Eu tenho certeza que esse é o tipo de decisão que te parece tender a obstinação mas no fim acaba se parecendo muito mais um erro calculado de decisão arbitrária que as pessoas que começam a conviver contigo acabam se aconstumando. É engraçado que por outro lado a sua parte lógica e imparcial me parece inerente a todos os nossos contatos. Essa inconstância sempre te deixa mais interessante, porém ao mesmo tempo difícil de socializar. Eu poderia dizer que você pode responder a qualquer tipo de brincadeira com um sorriso ou um xingamento, o problema é que o ônus de descobrir como será essa resposta é sempre da outra pessoa. Um tanto quanto difícil de advinhar como você vai se portar diante de uma determinada situação e por isso mesmo imprevisivelmente exaustante interagir com você. Se você não fosse tão interessante, determinado, e uma boa companhia eu certamente não me cansaria a escrever uma linha a seu respeito.

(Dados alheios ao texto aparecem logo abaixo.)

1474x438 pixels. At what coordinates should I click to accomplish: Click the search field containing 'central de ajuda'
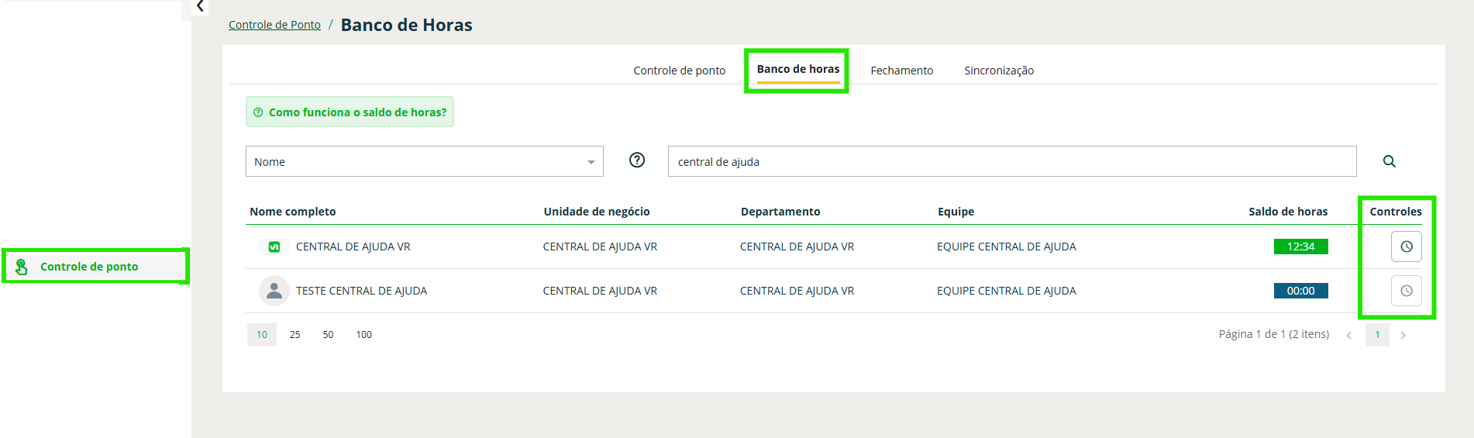[x=1011, y=161]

Obviamente não é o caso. Entenda que muitas vezes estamos ambos cansados para nos chatearmos com qualquer outra coisa além do nosso exaustivo trabalho, ter que me preocupar com as suas imprevísiveis reações é algo além do cansativo, isso exauri as forças da paciência de qualquer pessoa. Infelizmente, para mim, eu não tenho escolha a não ser continuar me penitenciando em nossa amizade já que não quero perder um amigo tão interessante pelo simples fato de que estou cansado demais para me preparar psicologicamente para nossos inesperados confrontos a respeito da fome gerada pela ausência de um mísero biscoito canino. Na falta de outra opção a não ser não me deixar abater por essas inconsistências alimentícias e psicológicas peço desculpas antecipadas por todas as falhas a sua imprevisível moral ao longo dos próximos anos. Que você me perdõe pelas minhas inevitáveis ofensas que virão ao longo dos anos, ainda que involuntárias, sejam elas a apropriação indevida de 1 bolachinha ou o comentário distorcido e absurdo de que você seria uma cadela, isso foi a mais ou menos uns dois mêses atrás e você não esquece né? Sendo assim me despeço, pedindo tão somente que você tenha compaixão pelas minhas absurdas e impensadas falhas e que elas não comprometam a nossa jovem amizade a qual eu prezo tanto."
 
Logo percebi que o impacto de nossa conversa havia sido severo e que Téti havia ficado com um comportamento um tanto quanto contido. Obviamente essa impressão passou assim que ele descobriu que as minhas toalhas de banho viraram ótimos inimigos para seu treinamento de artes marciais que ele insiste em ter quando eu não estou em casa. Pela ferocidade que a minha última toalha foi destroçada começo a imaginar que ele esteja em um nível faixa preta. Engraçado como é importante ter alguém em casa para nos ouvir reclamar ou simplesmente para responder com um latido debochado quando você conta uma piada sem graça. É isso que morar sozinho faz com a gente, começamos a aturar mesmo os mais inoportunos companheiros de quarto só para termos uma companhia...

"Quando o melhor amigo de um homem é seu cachorro, o cachorro têm um problema."